C’est très significativement que, Stanley Payne, prestigieux historien américain, codirecteur du Journal of Contemporary History, membre de l’Académie américaine des arts et des sciences, docteur honoris causa de plusieurs Universités, auteurs de dizaines d’ouvrages sur la Guerre d’Espagne traduits dans plusieurs langues, a subi en France une omerta de quarante-cinq ans avant de publier La Guerre d'Espagne. L'histoire face à la confusion mémorielle aux éditions Le Cerf (2010). Son livre, salué par nombre de journalistes, bien reçu par le public et accepté par une bonne partie des universitaires (il a figuré dans les lectures pour le CAPES) a été ostensiblement ignoré par la presse « progressiste ».
Un autre cas typique de noyautage de l’information ou de censure tranquille, mais efficace, est celui de l’ex-bibliothécaire de l’Athénée scientifique de Madrid, ancien membre du PCEr (Parti communiste espagnol reconstitué), l’historien Pio Moa, bête noire de la gauche espagnole, dont la publication de Les mythes de la guerre d’Espagne (L’Artilleur, 2022, traduction : Nicolas Klein) a été entravée pendant vingt ans.

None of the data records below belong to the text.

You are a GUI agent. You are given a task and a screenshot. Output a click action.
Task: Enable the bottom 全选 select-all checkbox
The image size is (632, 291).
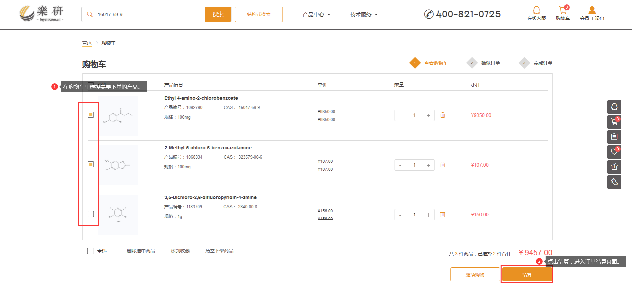[x=90, y=251]
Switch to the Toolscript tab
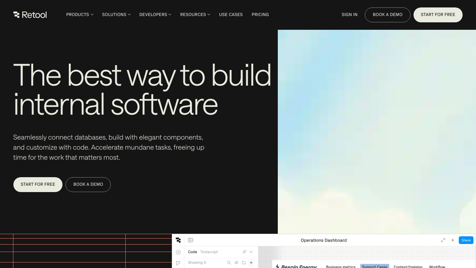This screenshot has height=268, width=476. 209,252
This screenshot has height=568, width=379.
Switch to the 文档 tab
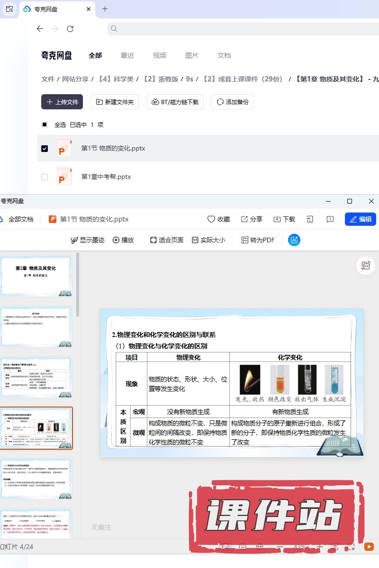(224, 55)
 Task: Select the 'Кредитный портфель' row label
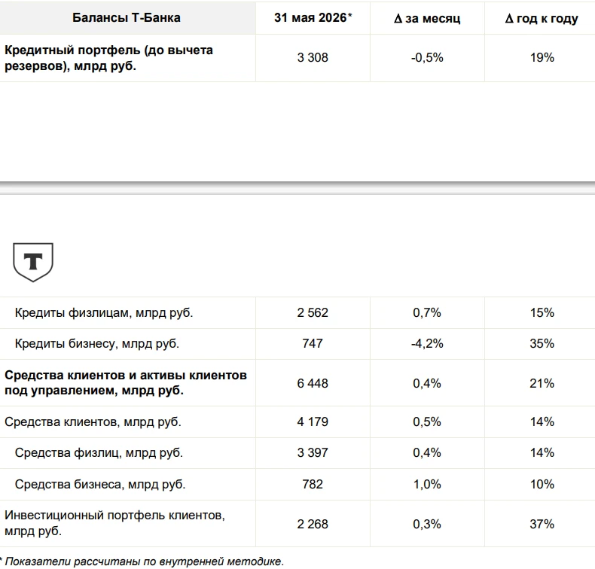pyautogui.click(x=108, y=58)
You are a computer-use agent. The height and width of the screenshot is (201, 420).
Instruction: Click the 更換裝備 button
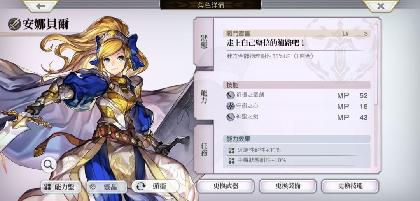(x=288, y=186)
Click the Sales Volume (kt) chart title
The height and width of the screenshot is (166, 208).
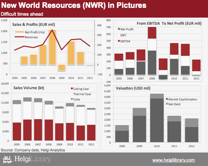(29, 88)
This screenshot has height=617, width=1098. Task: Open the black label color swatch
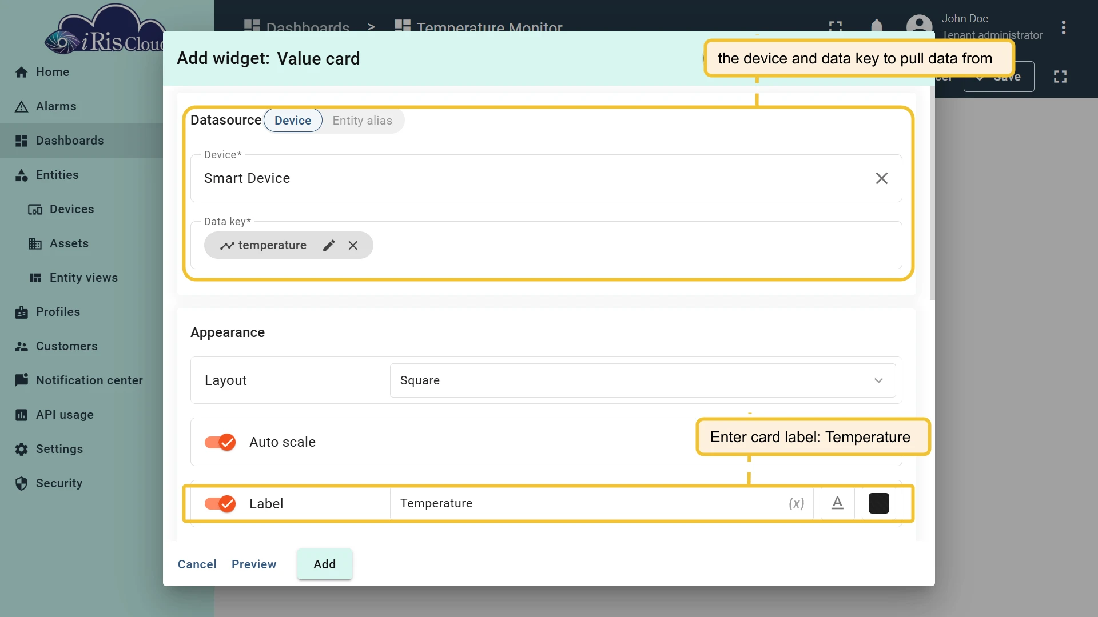pyautogui.click(x=878, y=503)
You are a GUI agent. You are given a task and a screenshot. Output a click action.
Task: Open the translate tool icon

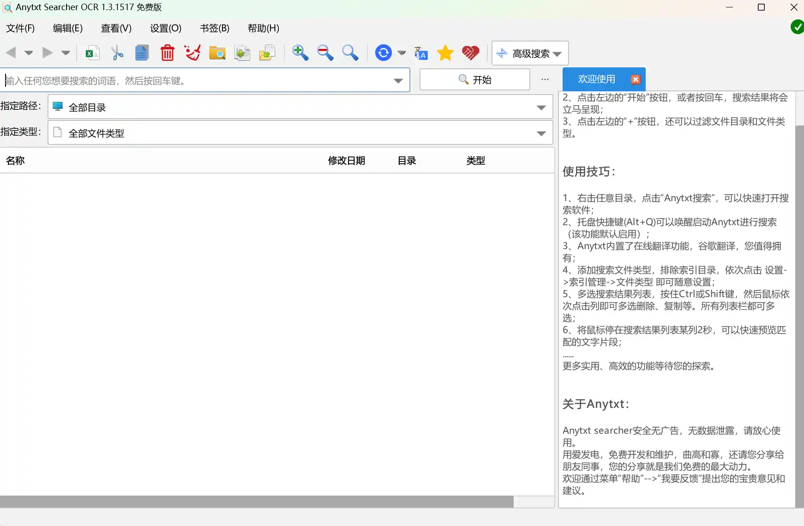tap(420, 53)
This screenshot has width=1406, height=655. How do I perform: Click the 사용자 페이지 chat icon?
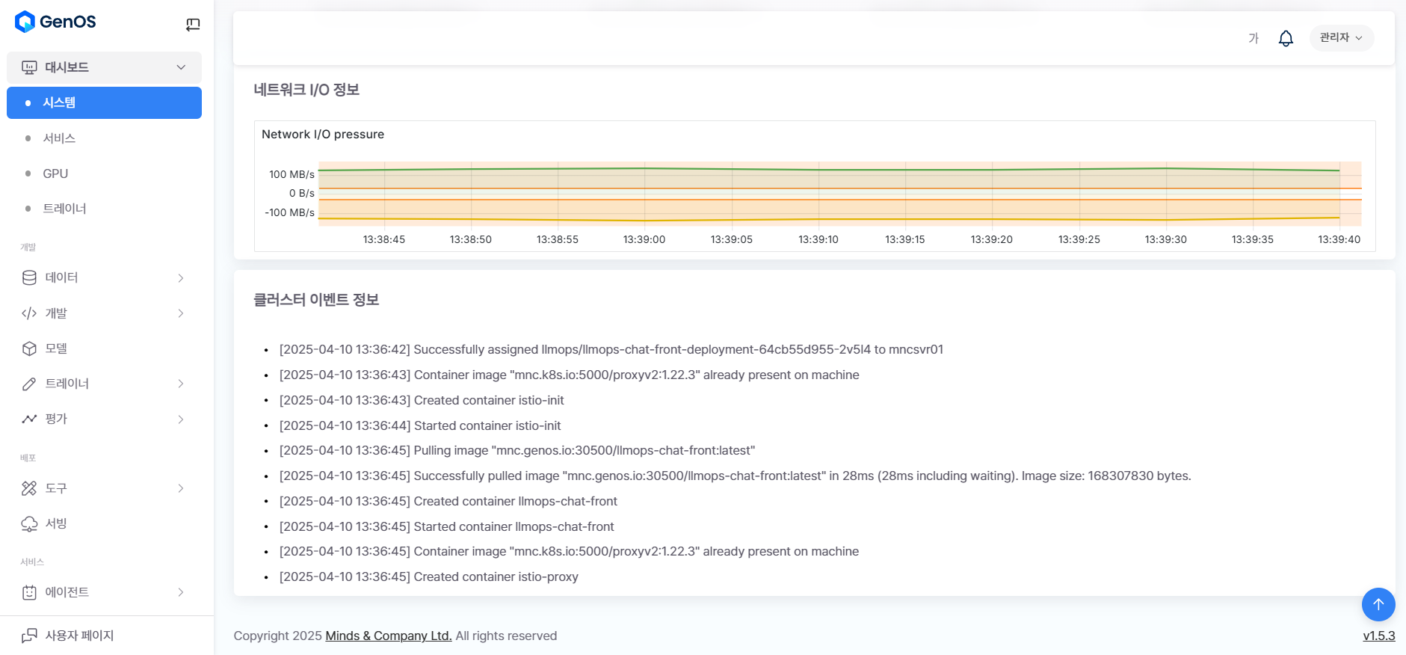tap(29, 636)
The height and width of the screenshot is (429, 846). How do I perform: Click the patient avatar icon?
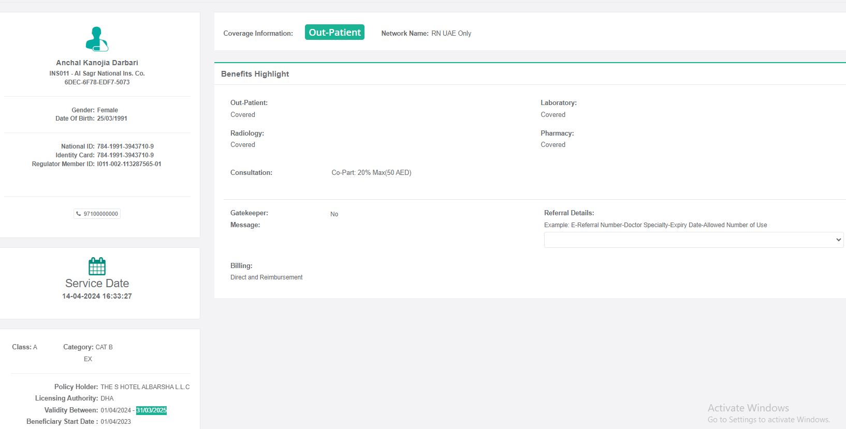point(97,39)
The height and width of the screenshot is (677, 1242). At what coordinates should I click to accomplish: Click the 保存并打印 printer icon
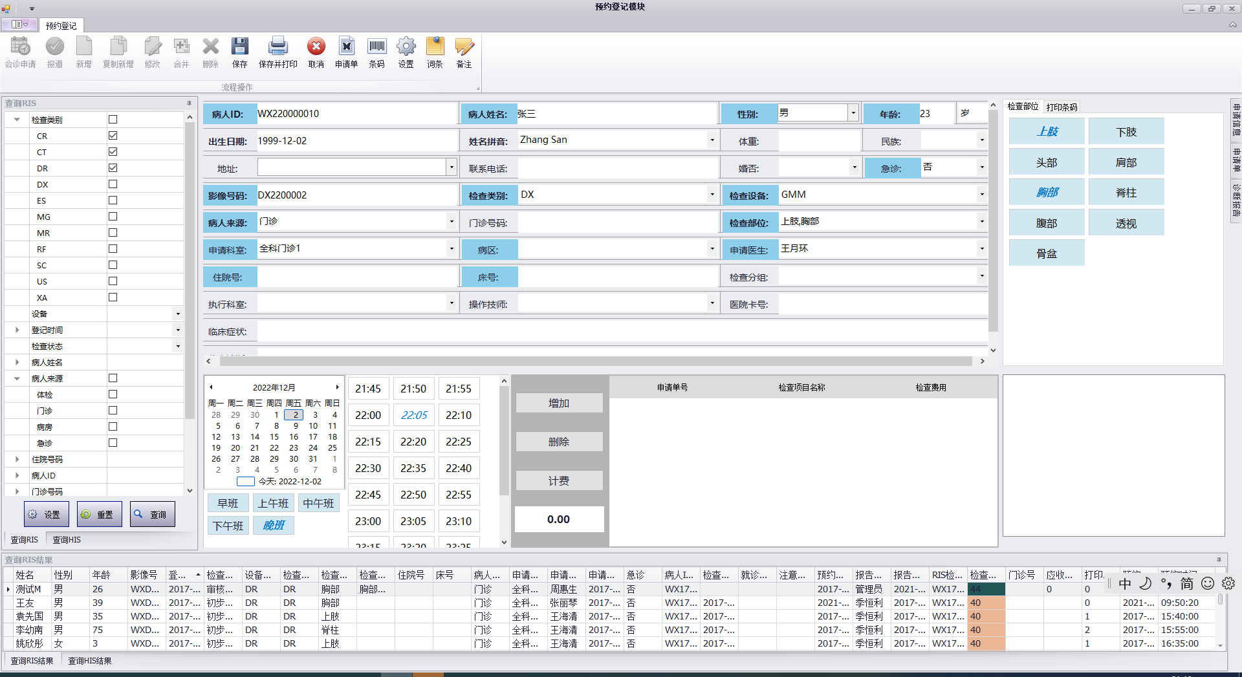[x=278, y=47]
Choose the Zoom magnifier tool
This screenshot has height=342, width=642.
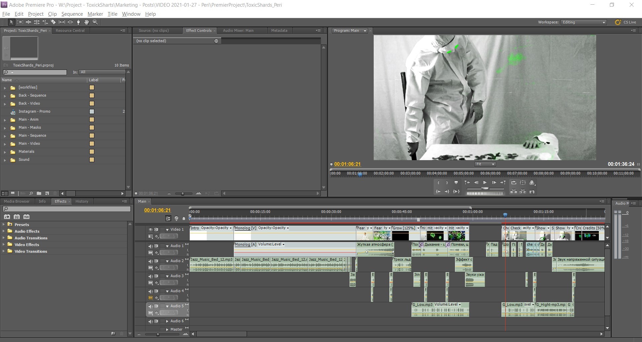(95, 22)
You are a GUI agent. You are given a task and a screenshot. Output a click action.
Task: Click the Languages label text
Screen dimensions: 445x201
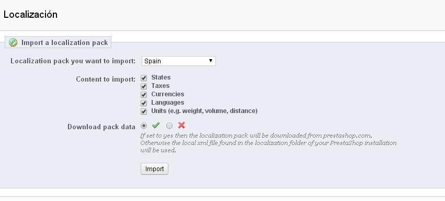[x=167, y=103]
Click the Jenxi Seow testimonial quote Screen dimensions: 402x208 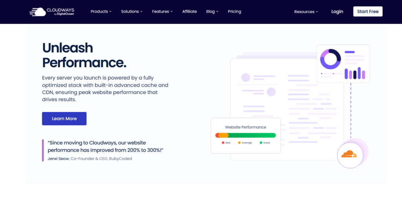click(x=105, y=146)
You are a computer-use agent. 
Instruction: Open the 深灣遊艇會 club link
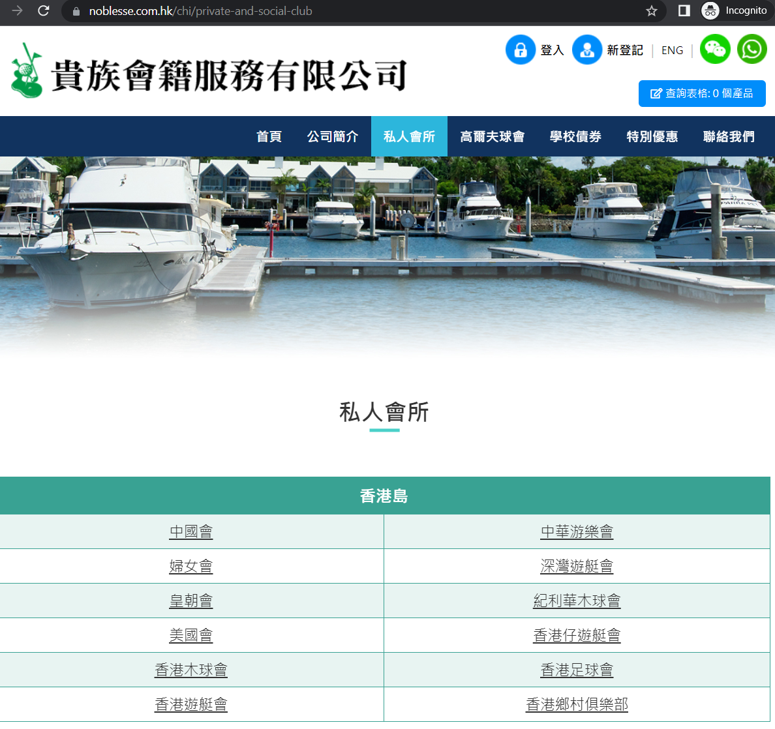click(x=577, y=566)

Lors de la parution de ce livre best-seller (300 000 exemplaires vendus en Espagne), et suite à un long entretien accordé à l’auteur dans Le Figaro Histoire, lui-même suivi par la mise en ligne d’une vidéo sur internet par une journaliste du quotidien (vue plus de 1 300 000 fois), ce n’est pas moins de cent universitaires français qui se sont mobilisés pour manifester leur « indignation » devant les thèses révisionnistes, franquistes, « scandaleusement » relayées par la grande presse.
Vers une historiographie plus équilibrée et plus diversifiée
Dans la péninsule ibérique, à peine dix ans après la fin de la dictature franquiste (1975), une fois refermée la parenthèse bénéfique des années de « transition démocratique », la Guerre civile espagnole est redevenue le lieu privilégié des affrontements polémiques, des règlements de compte posthumes, un véritable enjeu culturel pour les leaders politiques.
Au lieu de contribuer à effacer les rancœurs, les leaders socialistes, José Luis Rodriguez Zapatero et Pedro Sanchez, ont choisi de raviver la bataille culturelle, en s’appuyant sur leurs alliés d’extrême gauche, sans craindre d’attenter à la liberté d’expression dont ils se disaient néanmoins les défenseurs.
À leur instigation, deux lois de mémoire ont été votées, une « loi de mémoire historique » (2007) et une « loi de mémoire démocratique » (2022), dans le but d’accréditer l’idée selon laquelle la démocratie espagnole serait l’héritage d’une Seconde République et d’un Front populaire modèles de progressisme et de liberté violemment agressés par les forces de la réaction.
Ces lois effectuent un amalgame discutable entre le soulèvement militaire, la guerre civile et la dictature de Franco, qui sont autant de faits distincts relevant d’interprétations et de jugements différents.
Mais les déclarations et discours convenus, les emportements, les menaces et les insultes, plus dignes de militants politiques que d’historiens rigoureux, ne sauraient étouffer durablement le débat. L’historiographie de la guerre d’Espagne est aujourd’hui plus équilibrée et la perception par l’opinion publique de la grande tragédie du peuple espagnol plus diversifiée.
Le roman selon lequel les bons « républicains » défendaient la légalité, la liberté, la démocratie, l’émancipation des travailleurs et la modernisation de la société, face aux « fascistes » n’est plus aussi hégémonique. La fiction a vécu.